→ **Teks Bacaan**:
★ ★ ★

KBR, Banyuwangi - Bupati Banyuwangi Abdullah Azwar Anas dikabarkan menolak menyelesaikan kasus tragedi pembantaian 'dukun santet' di Banyuwangi pada 1998-1999 lalu.
Kabar itu disampaikan Wakil Ketua Komnas HAM Muhammad Nur Khoiron. Nur Khoiron mengatakan Bupati Azwar Anas sudah terang-terangan menolak menyelesaikan kasus yang memakan korban ratusan jiwa di Banyuwangi.
Nur Khoiron mengatakan kasus pembantaian 'dukun santet' merupakan kasus pelanggaran hak asasi manusia (HAM) berat yang harus diselesaikan bersama. Tujuannya, agar masyarakat tahu siapa pelaku utama kasus yang terjadi 18 tahun silam itu. Apalagi, sampai sekarang dalang pembantaian itu belum terungkap.
"Bupati Banyuwangi ini tidak mau melakukan upaya pemulihan seperti yang dianjurkan oleh Komnas HAM. Bukan hanya tidak mau, bekerja sama dengan Komnas HAM saja menolak. Karena mereka ketakutan kalau ngomong HAM itu sepertinya merusak citra dia. Kalau Anda tanya lembaga mana saja yang kooperatif dan tidak kooperatif, maka Bupati Banyuwangi itu lembaga negara yang paling tidak kooperatif dengan penyelidikanya Komnas HAM," kata Muhammad Nur Khoiron di Banyuwangi, Kamis (27/7/2017).

★ ★ ★

→ **Tugas Anda**:
(1) Dalam teks tentang pembantaian 'dukun santet' di Banyuwangi, siapa yang menyampaikan kabar bahwa Bupati Banyuwangi menolak menyelesaikan kasus tersebut?
(2) Tuliskan kembali semua isi teks bacaan, mulai dari "KBR, Banyuwangi - Bupati" sampai dengan "jiwa di Banyuwangi.".
(3) Ringkaslah paragraf teks bacaan yang diawali "Nur Khoiron mengatakan kasus pembantaian" menjadi satu kalimat tanpa menghilangkan fakta pokoknya.
Baris-baris data di bawah ini diambil dari sumber yang berbeda.

→ **Blok Data**:
★ ★ ★

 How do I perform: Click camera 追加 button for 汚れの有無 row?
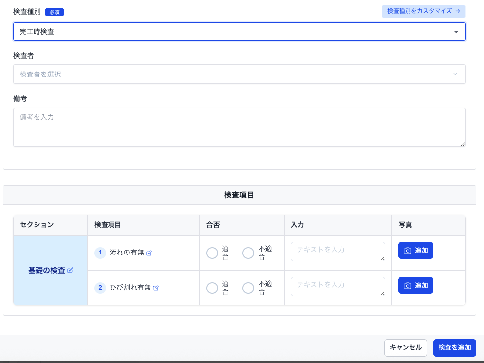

★ ★ ★

→ **Jawaban Berurutan**:
(1) Wakil Ketua Komnas HAM Muhammad Nur Khoiron.

(2)
KBR, Banyuwangi - Bupati Banyuwangi Abdullah Azwar Anas dikabarkan menolak menyelesaikan kasus tragedi pembantaian 'dukun santet' di Banyuwangi pada 1998-1999 lalu.
Kabar itu disampaikan Wakil Ketua Komnas HAM Muhammad Nur Khoiron. Nur Khoiron mengatakan Bupati Azwar Anas sudah terang-terangan menolak menyelesaikan kasus yang memakan korban ratusan jiwa di Banyuwangi.

(3) Menurut Nur Khoiron, pembantaian 'dukun santet' merupakan pelanggaran HAM berat yang harus diselesaikan bersama agar masyarakat tahu pelaku utama kasus 18 tahun silam itu, apalagi dalangnya sampai sekarang belum terungkap.